Text passage
····················

These historic interceptions of illicit funds prove that the fundamental architecture of blockchain — the digital ledger that underpins most virtual transactions — makes it the perfect tool for catching criminals, validating the hypothesis of Satoshi Nakamoto, the presumed pseudonymous of the person or persons who developed bitcoin, that fraud could be prevented through intentional system design.
While criminals assumed they could optimize their illegal activities using crypto to obfuscate fund flows, the blockchain ledger’s immutability has created a niche for financial crime investigators seeking to unravel these cases. Companies like Chainalysis, Elliptic, and TRM Labs have become synonymous with these investigations, joined by a growing network of smaller firms that are democratizing crypto investigations, combating terrorist financing and online child abuse. Ultimately working to secure seized assets and prevent further harm. By all measures, the ecosystem is expanding rapidly.
Every crypto transaction creates a permanent trail that allows investigators to catch criminals even years after their crimes. This is how, a digital exchange hack in 2016 that resulted in the theft of 120,000 Bitcoin worth $72 million (at the time) and was chronicled in the Netflix documentary Biggest Heist Ever was wrapped up years later with the seizure of $4.5 billion in crypto and the arrest of the two alleged perpetrators in 2022. Law enforcement may not move as fast as crypto, but if the whale is big enough, they will catch it.
Indeed, the scale of cryptocurrency-enabled crime threatens Western economic stability. The FBI received 149,686 crypto-fraud complaints in 2024, totaling $9.3 billion in losses, likely significantly lower than the true figure. More than 100,000 people are trafficked and forced to operate scams from compounds in Cambodia and Myanmar. The Prince Holding Group, a transnational criminal organization headed by Chen Zhi, generated $30 million daily at its peak, approximately $10.95 billion annually.
Financial crime as economic warfare
These are just headlines. Further research in the Netherlands shows that only 11.8% of fraud victims actually report being victimized. While many dismiss fraud and blame victims, crypto-related fraud is becoming economic warfare systematically draining wealth from Western economies while enslaving hundreds of thousands in forced labor camps across the Global South. With potentially $80 billion lost annually to crypto fraud, the impact extends beyond the 1.14% of the US federal budget it represents. This illicit outflow causes loss of productive capital, tax base erosion, and reduced economic activity.
Yet the technology accused of enabling this new generation of fraud simultaneously provides the tools to detect and combat these criminal organizations more successfully than any financial crime fighting technology in history. The Chen Zhi case, easily the largest asset forfeiture in US history at around $15 billion, demonstrates this perfectly.
Every crypto transaction creates a permanent trail that allows investigators to catch criminals even years after their crimes.
This is why I’ve spent the last four years studying the crypto ATM industry. While most financial crime professionals saw a problematic service in a problematic industry, I saw a massive dataset of criminal activity that could predict other illicit activity beyond crypto ATMs. This dataset helped identify terrorist financiers, vendors of child sexual abuse material (CSAM), and countless scams and frauds. Layer data-rich sources like crypto ATMs with blockchain data, and a good investigator can achieve remarkable results.

····················

Quote, word for word, the stretch of the passage on crypto crime from "Indeed, the scale" through "approximately $10.95 billion annually.".

(Rows showing where targets appear)
····················

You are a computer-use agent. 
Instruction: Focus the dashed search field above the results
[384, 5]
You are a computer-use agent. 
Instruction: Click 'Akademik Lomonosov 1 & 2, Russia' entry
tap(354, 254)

····················

Response to this task
Indeed, the scale of cryptocurrency-enabled crime threatens Western economic stability. The FBI received 149,686 crypto-fraud complaints in 2024, totaling $9.3 billion in losses, likely significantly lower than the true figure. More than 100,000 people are trafficked and forced to operate scams from compounds in Cambodia and Myanmar. The Prince Holding Group, a transnational criminal organization headed by Chen Zhi, generated $30 million daily at its peak, approximately $10.95 billion annually.